• EXERCISE DESCRIPTION:
From the line containing "This screenshot has width=393, height=315." through the last line of the records below, each line is to be repeated exactly; pictures are to be omitted.
· · · · · · ·
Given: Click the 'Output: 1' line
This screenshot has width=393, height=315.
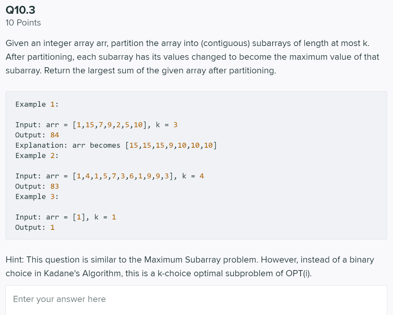Looking at the screenshot, I should [x=35, y=228].
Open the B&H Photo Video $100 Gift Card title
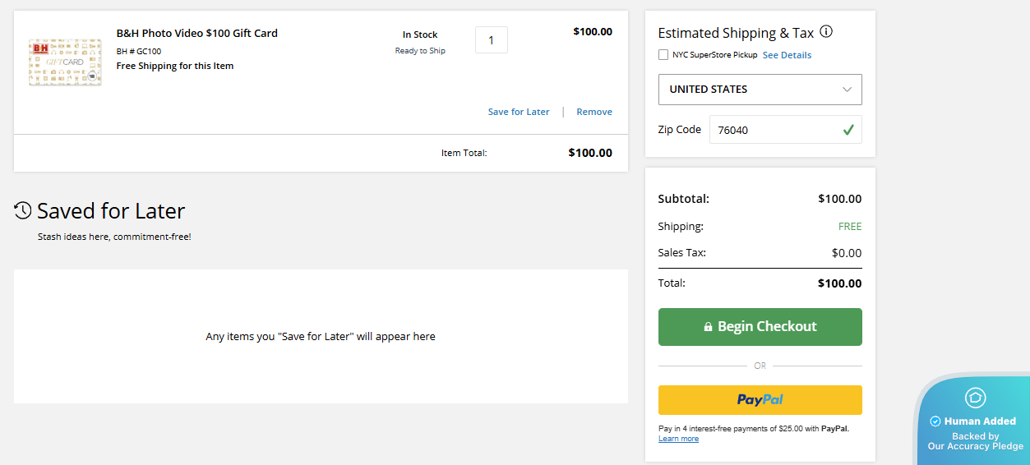Screen dimensions: 1030x465 [197, 34]
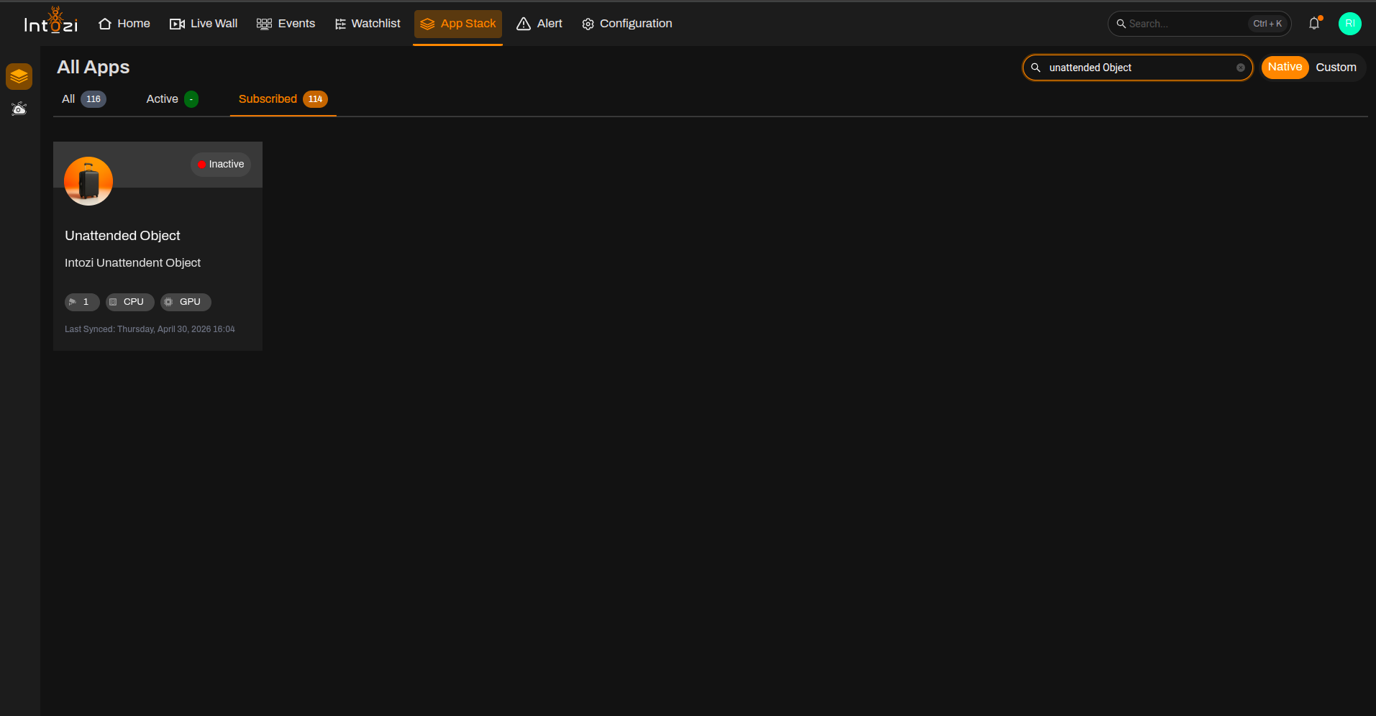1376x716 pixels.
Task: Click the GPU chip tag
Action: point(186,302)
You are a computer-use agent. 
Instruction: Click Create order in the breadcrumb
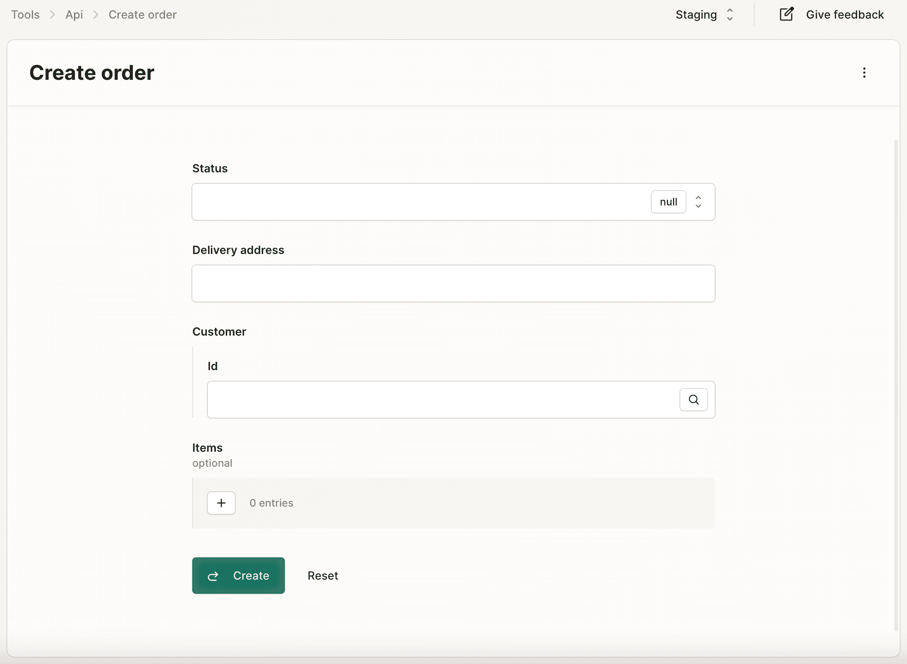coord(142,14)
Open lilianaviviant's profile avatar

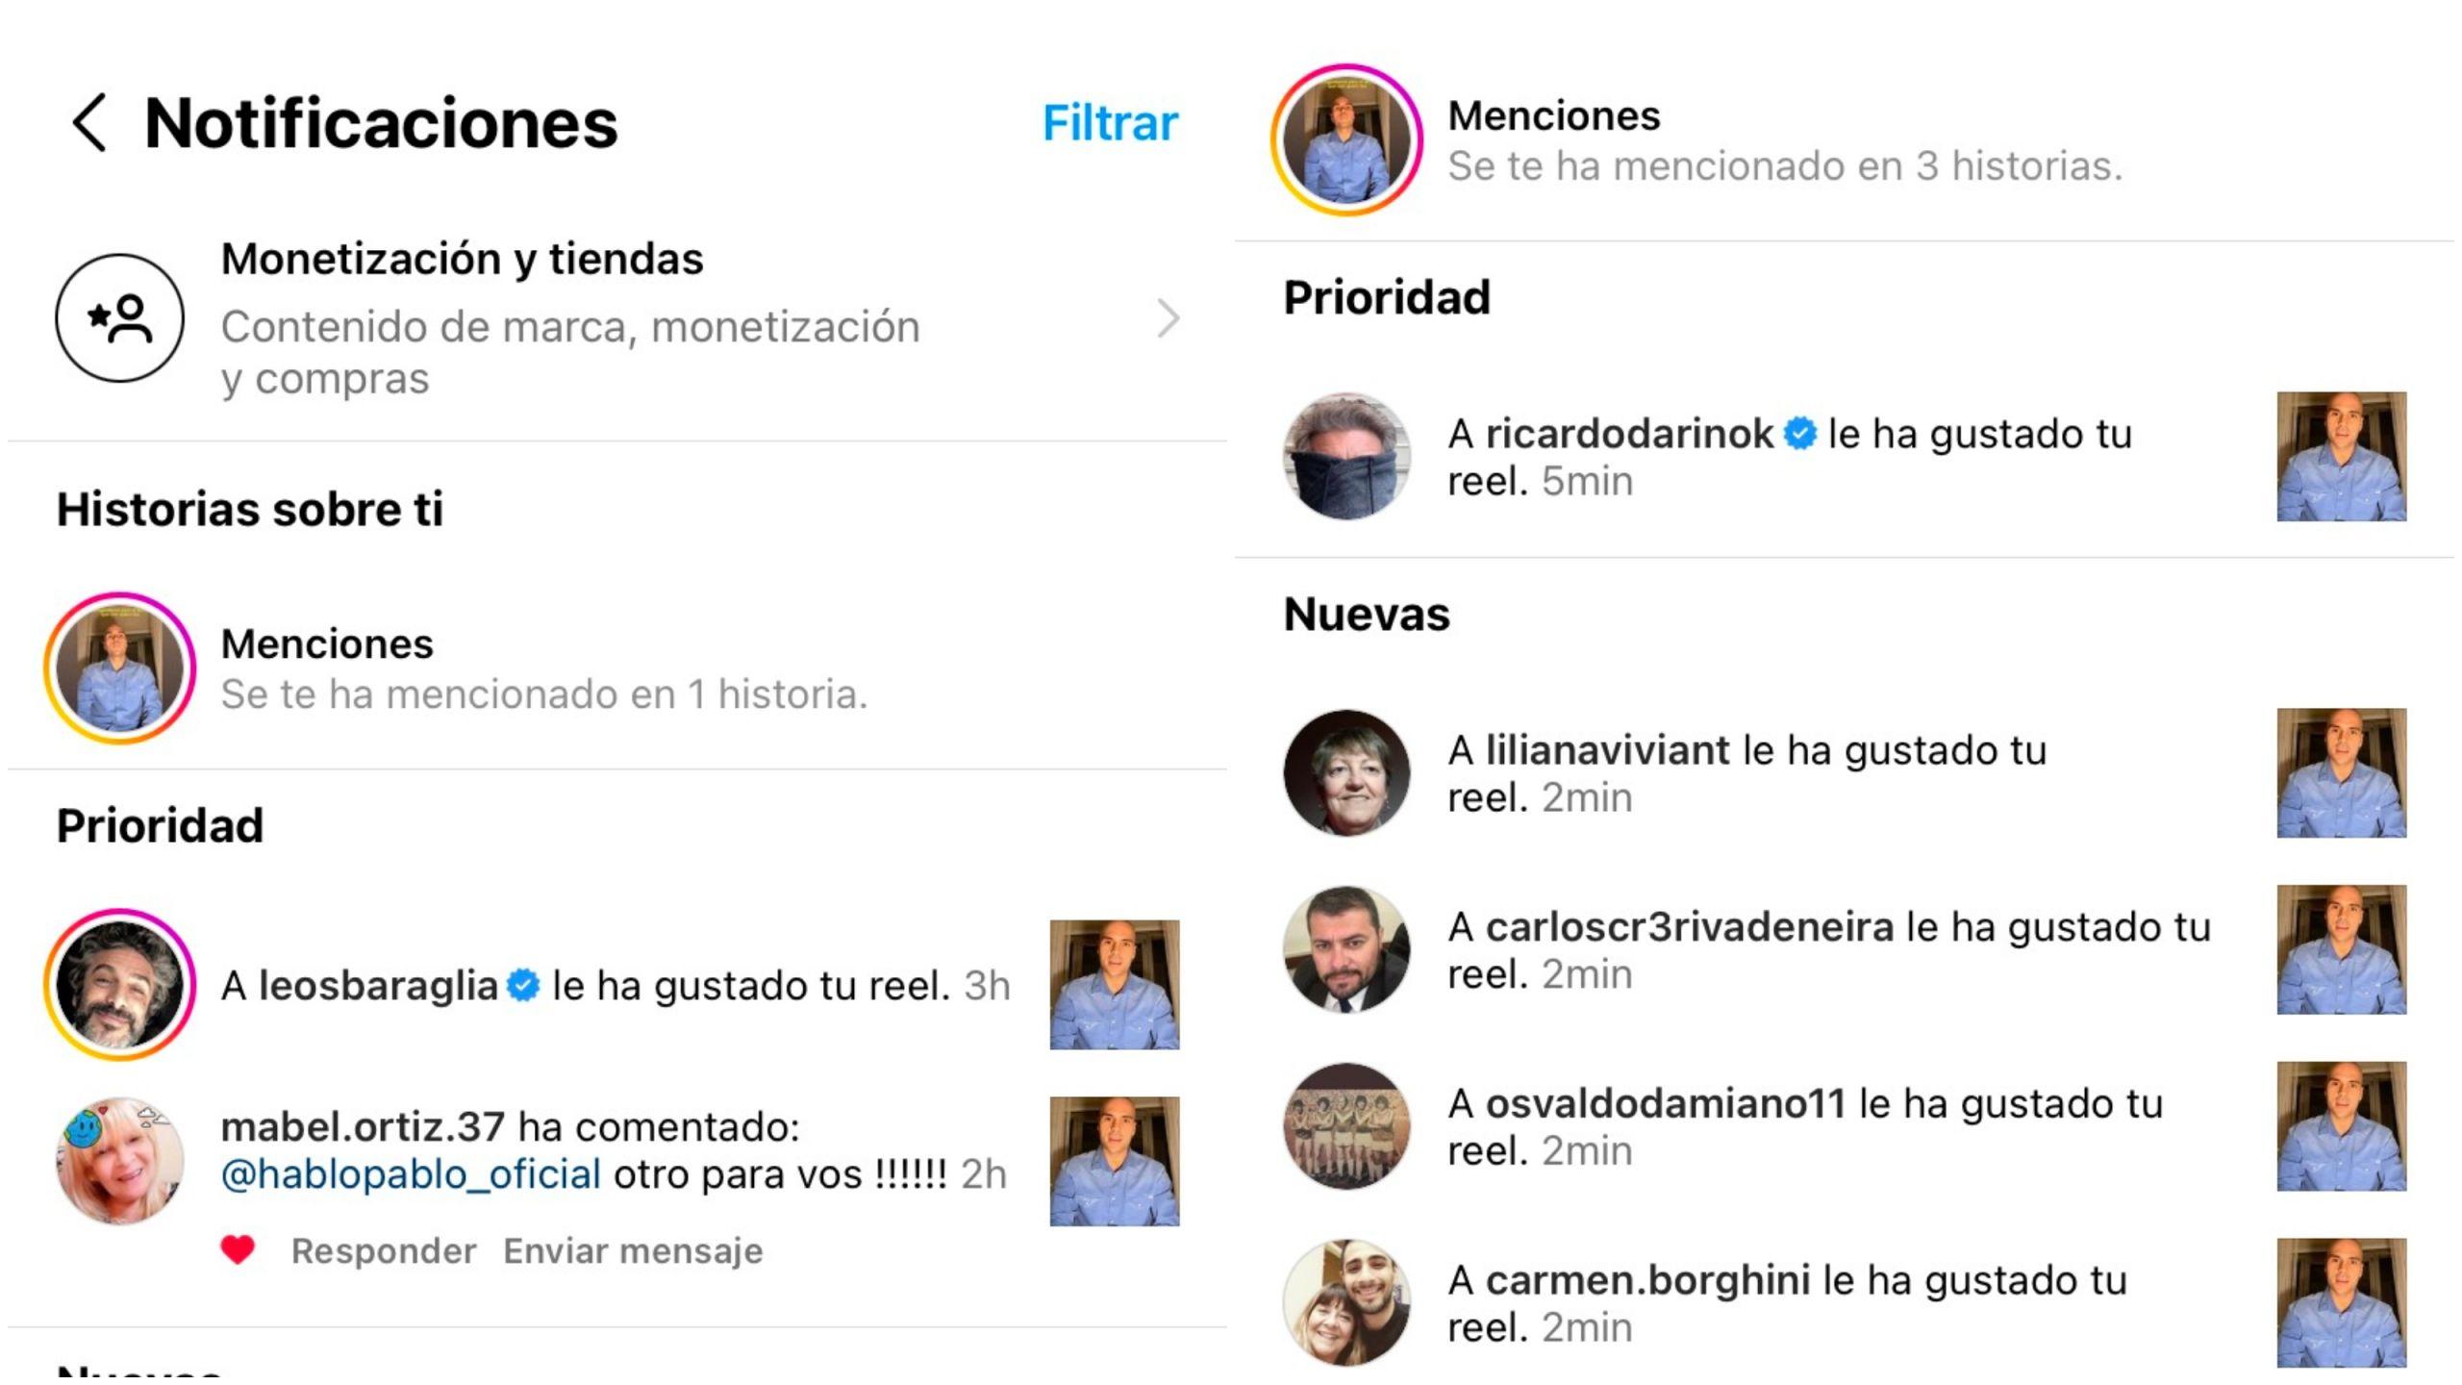click(1346, 773)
· · · · · · ·
• RESULT OF THIS EXERCISE:
This screenshot has width=393, height=315.
Looking at the screenshot, I should [x=35, y=228].
Open the B&H Photo Video $100 Gift Card title
Screen dimensions: 1030x465 [197, 34]
1376x716 pixels.
Task: Click the GPU chip tag
Action: point(186,302)
You are a computer-use agent. 
Instruction: Click Create order in the breadcrumb
coord(142,14)
Open lilianaviviant's profile avatar

click(1346, 773)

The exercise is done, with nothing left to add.